Jer: Seems like an implementation detail
Matt: Some implementations may see 2 gigabytes as too large and couldn't skip
… We have quota exceeded mechansim. Just thinking through implementation based considerations
… In terms of API usage, there was one user-defined box, proposed by the BSF, but that source was unaware of pre-existing top level boxes they could have used, JS level parsing
Cyril: The unkn box is one I invented
… ISO BMFF recently introduced compressed boxes (gzip). The sidx can be replaced with !sdx, defined in ISO BMFF
Cyril: Let's discuss how to make the spec changes
… Should I open an issue for each problem, then a PR. Or propose a rewrite as a draft and review the whole thing?
Matt: Depends on scale. If just a few, disuss as one offs
… Design principles about not wanting to regress
Cyril: What about small issues? I'd like to be able to rewrite the text and review as a whole
… Agree on the intent of the issues, than make a PR
Jer: Seems reasonable to close a number of issues in one PR
Matt: An issue per item sounds good, and a PR that addresses multiple
Cyril: The BSF is a Note. Why is it not on the Rec track? If there are tests and implementations can be compliant to it, why a Note?
Matt: We focused on testing MSE itself and not so much the BSFs. An implementation must support *a* BSF, so implementations may support different ones
… Allowed more flexibility at the time
Francois: Another reason it's a note relates to patents. It more directly relates to codecs, so didn't need to ask about the royalty free patent policy
ChrisN: What about Process 2021, provides a structure for registries and entries?
Matt: WebCodecs has taken a similar approach to MSE for registries. Anything we can learn from that?
Francois: Similar reasons, would make sense to have them as Rec track specs
Matt: It's been easy to propose and support new entries fairly quickly
Cyril: I think it's fine if the entries aren't all at same maturity level
Matt: I'd need to check with colleagues on that
Cyril: I created WPT for this spec. It may need some more work. Is there a link between WPT and this WG?
Matt: Existing tests were bound to the API itself, not so much a specific BSF. The tests are mostly testing the API for a supported format
… Testing BSF format more deeply is good, put into a subfolder
Cyril: I'll start a PR. How do you detect an error? Buffer range, error event, etc?

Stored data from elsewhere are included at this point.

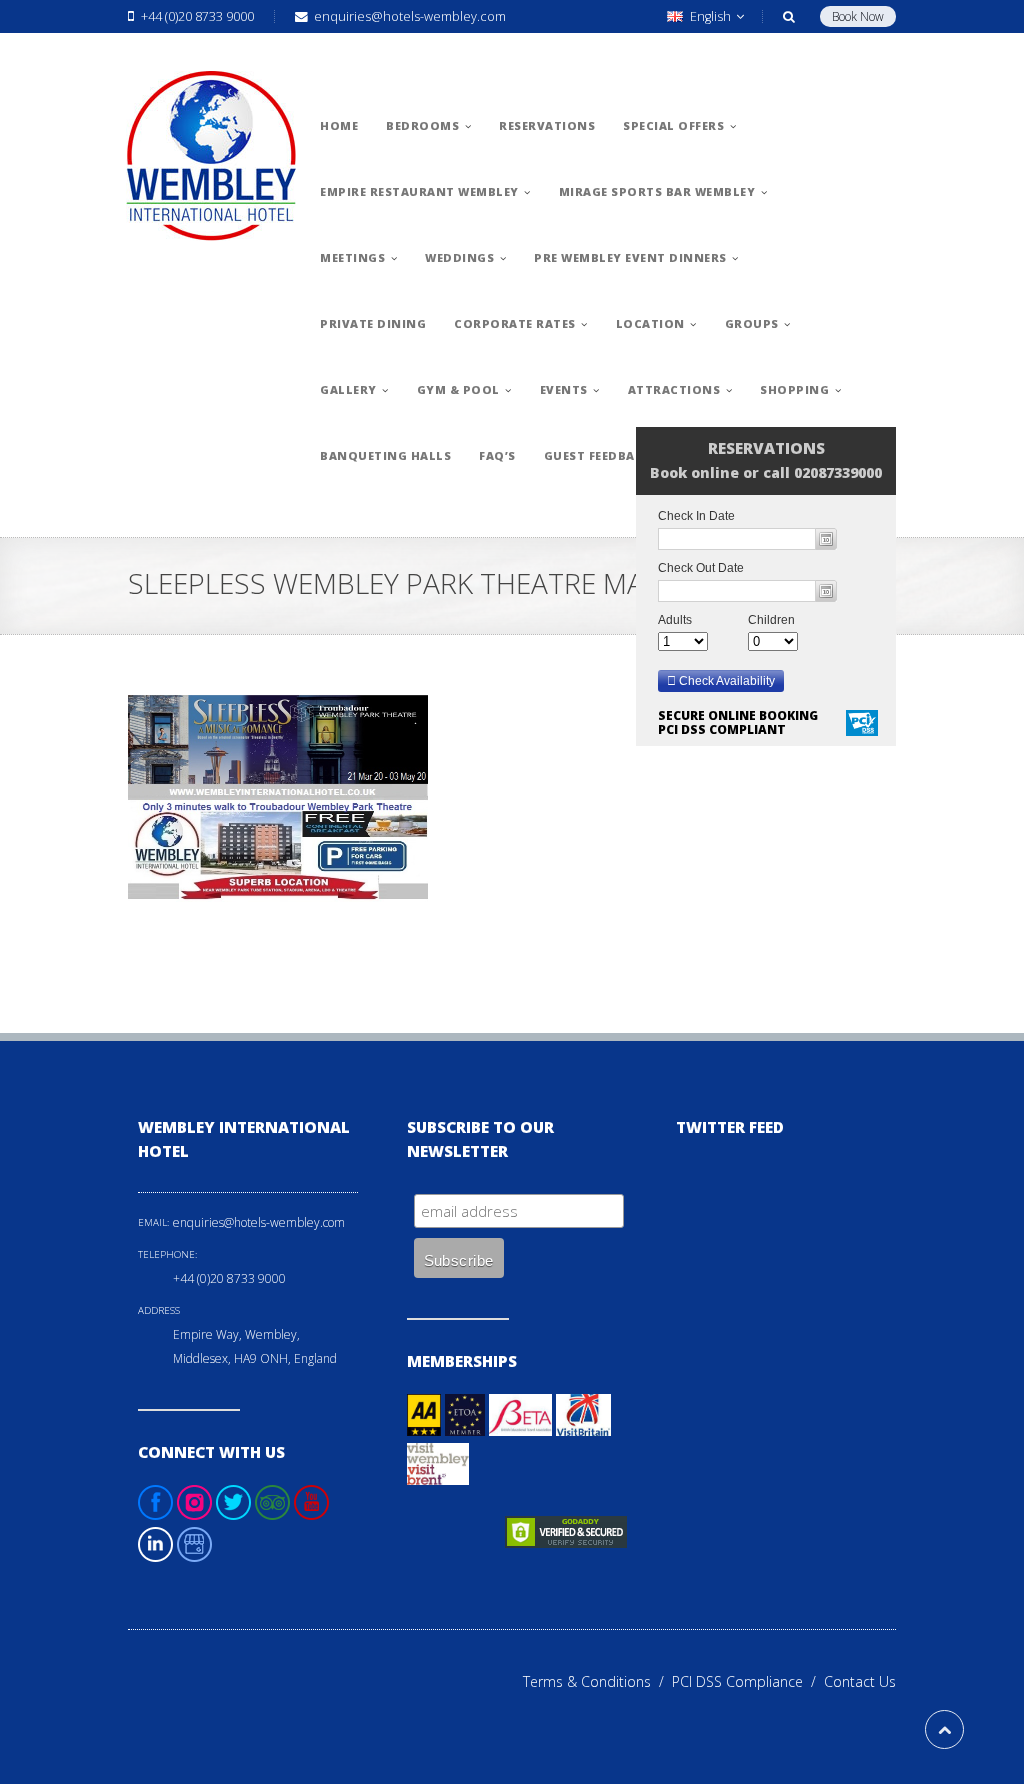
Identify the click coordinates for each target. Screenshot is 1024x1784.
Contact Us (860, 1681)
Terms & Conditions (597, 1681)
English (710, 16)
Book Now (858, 16)
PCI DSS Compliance (748, 1681)
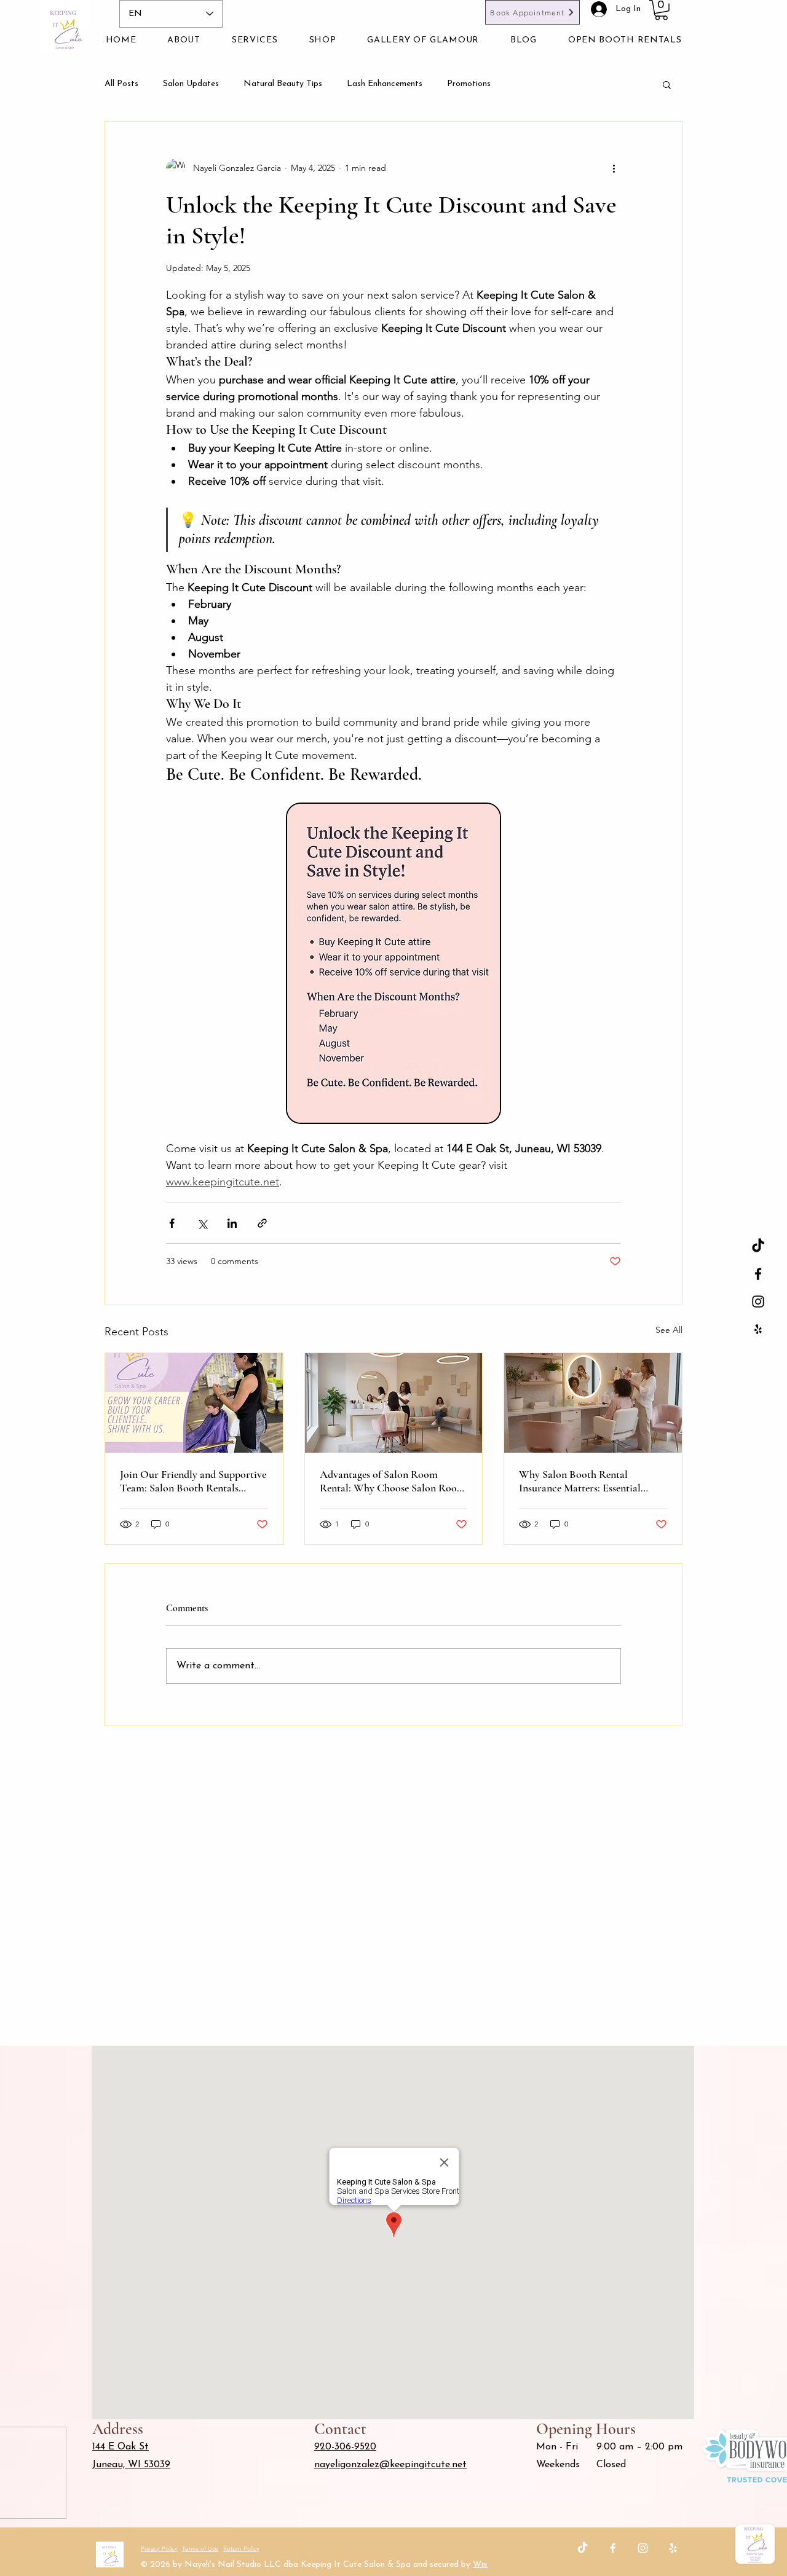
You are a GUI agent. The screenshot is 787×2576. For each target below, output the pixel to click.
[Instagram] (642, 2548)
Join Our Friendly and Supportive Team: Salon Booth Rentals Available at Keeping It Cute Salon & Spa (193, 1480)
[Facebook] (612, 2548)
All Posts (121, 83)
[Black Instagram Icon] (758, 1302)
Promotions (469, 83)
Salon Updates (191, 83)
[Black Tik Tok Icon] (758, 1246)
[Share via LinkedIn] (232, 1223)
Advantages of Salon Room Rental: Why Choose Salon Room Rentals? (392, 1480)
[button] (661, 10)
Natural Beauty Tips (282, 83)
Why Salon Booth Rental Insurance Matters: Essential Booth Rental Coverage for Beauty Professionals (580, 1480)
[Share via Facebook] (172, 1223)
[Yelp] (672, 2548)
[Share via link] (262, 1223)
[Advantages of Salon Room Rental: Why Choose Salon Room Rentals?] (394, 1403)
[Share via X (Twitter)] (202, 1223)
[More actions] (613, 168)
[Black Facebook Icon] (758, 1274)
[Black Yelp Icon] (758, 1329)
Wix (480, 2564)
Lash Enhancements (384, 83)
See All (668, 1329)
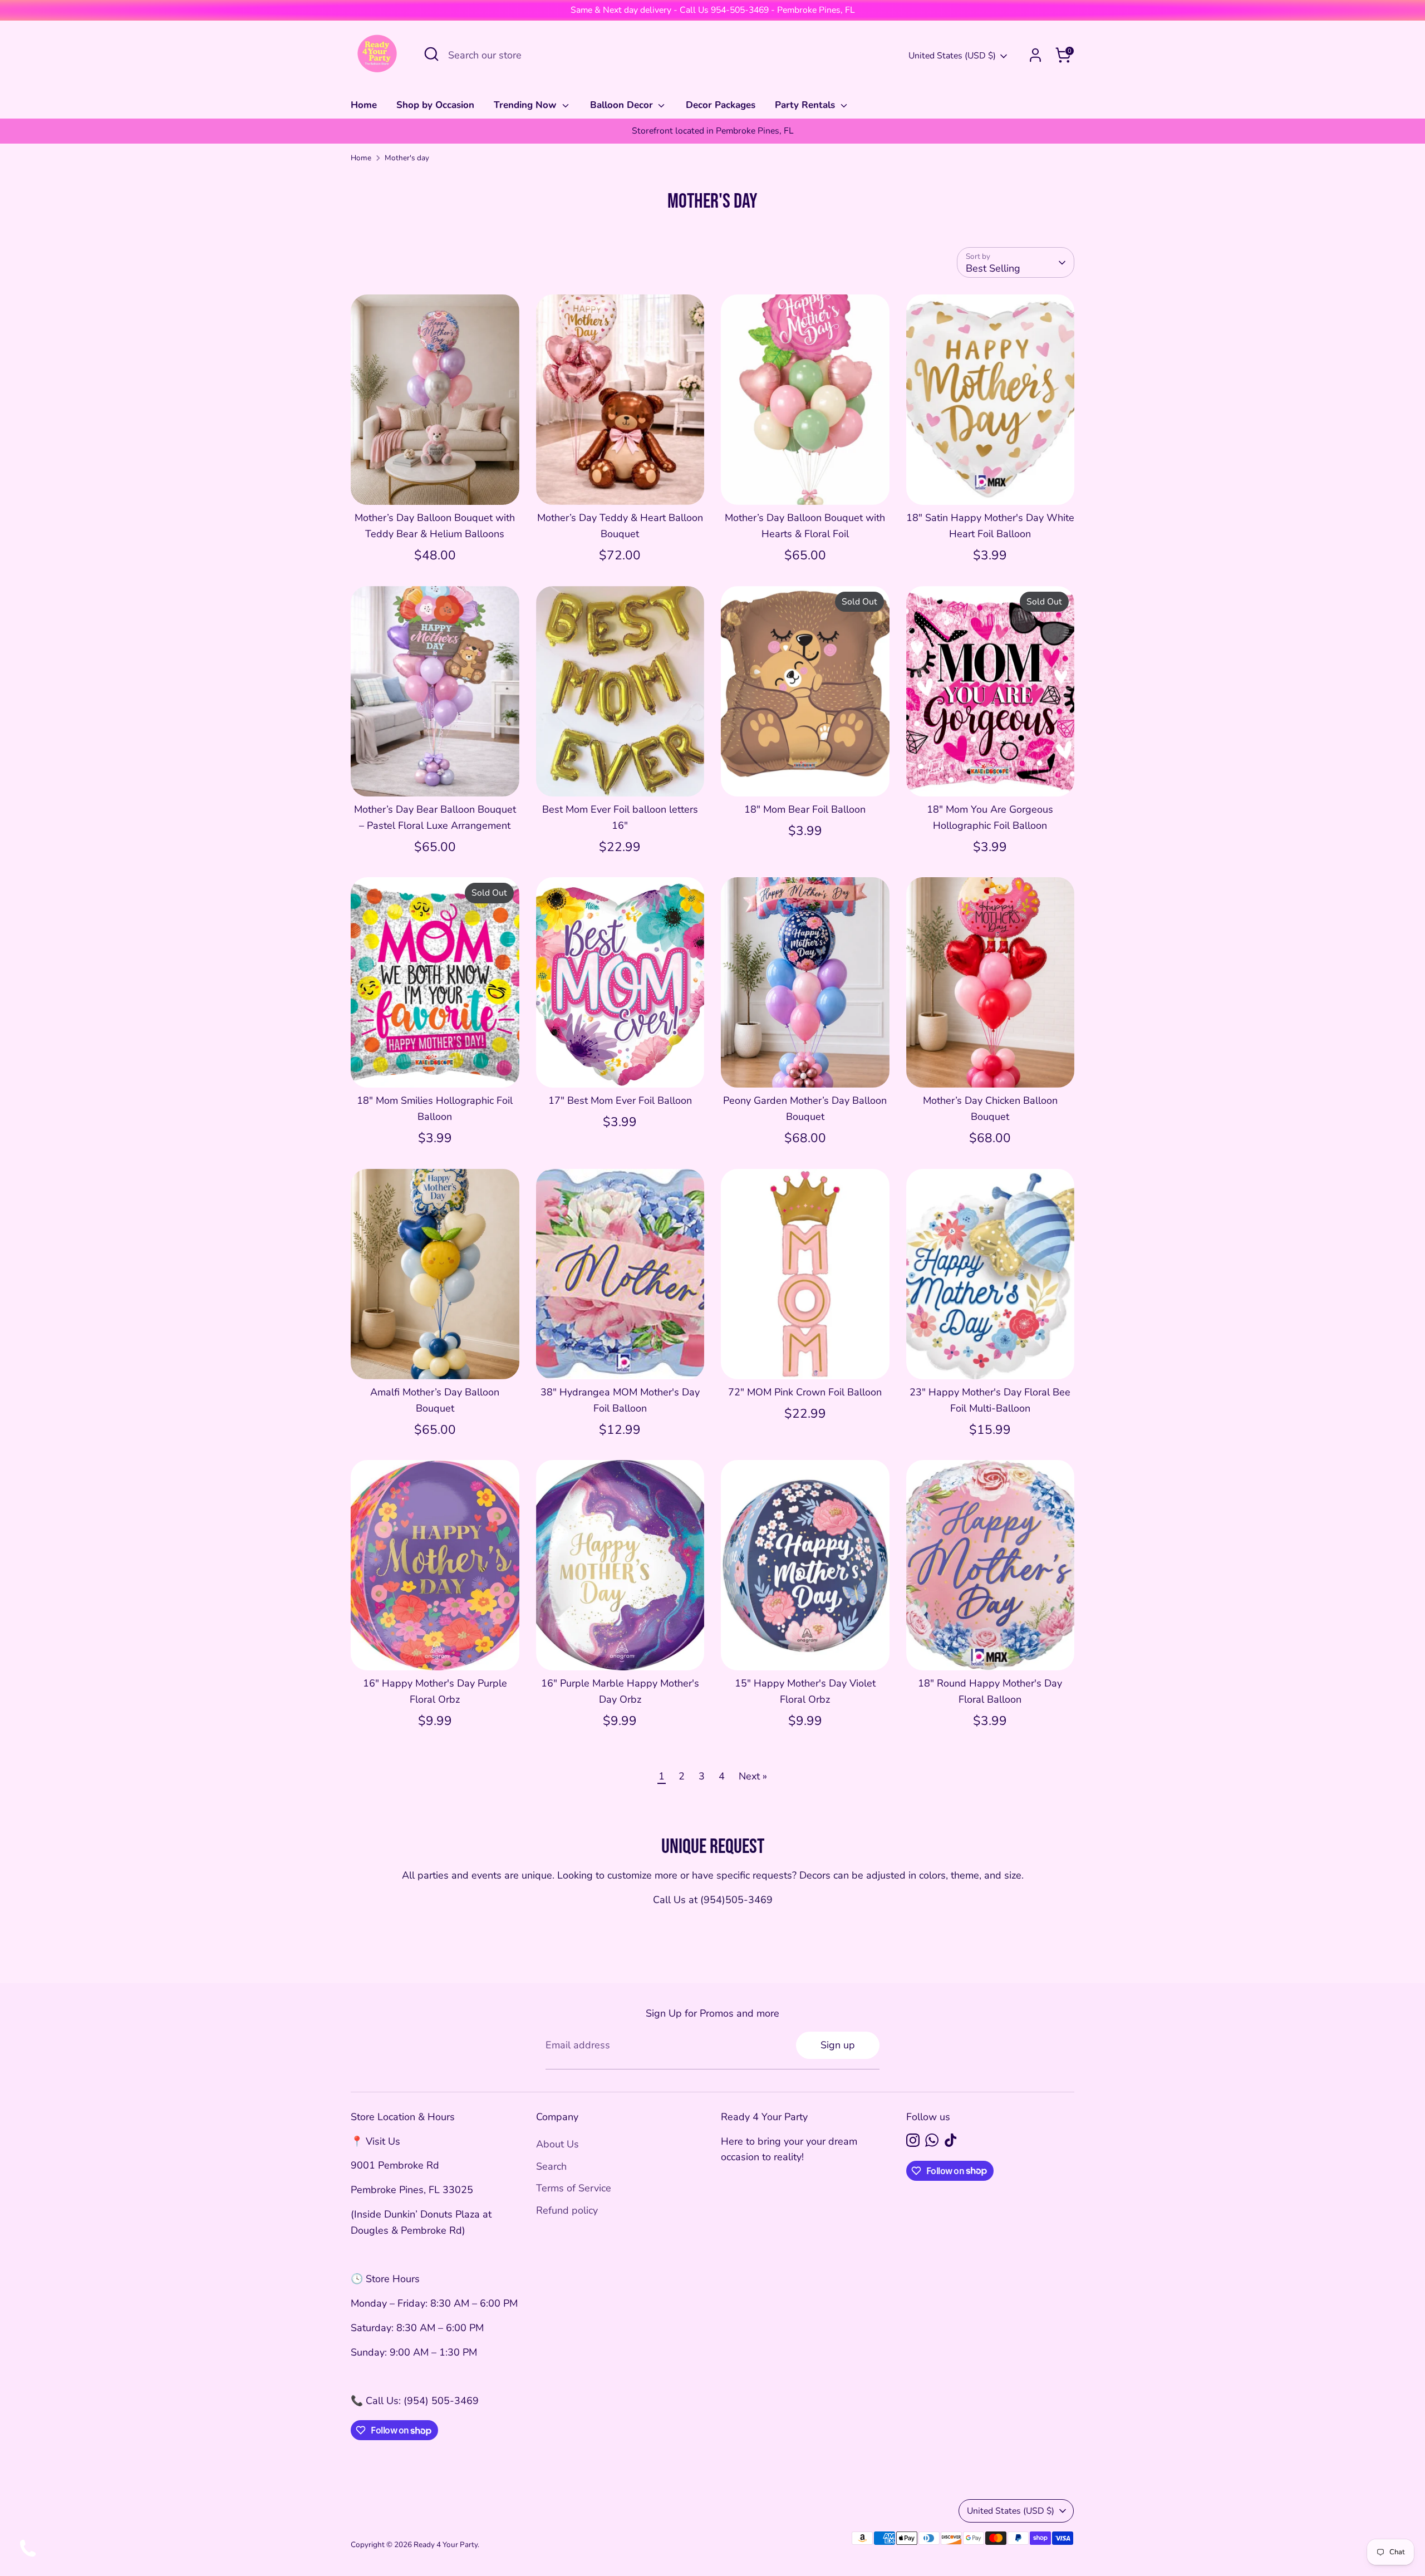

Matt: There's a proposed introspection API that could help with that
Cyril: Thank you
Matt: FPWD of MSE v2 and short name
Francois: It'll be published on Thursday, no need for a new CfC
Matt: Update the SoTD?
Francois: Yes, feel free to do that. In future we'll switch to audomatic publishing to /TR
Chris: Second screen WG would like a joint meeting to talk through some issues around capability detection
… Will schedule that for an upcoming call, possibly next time?
[adjourned]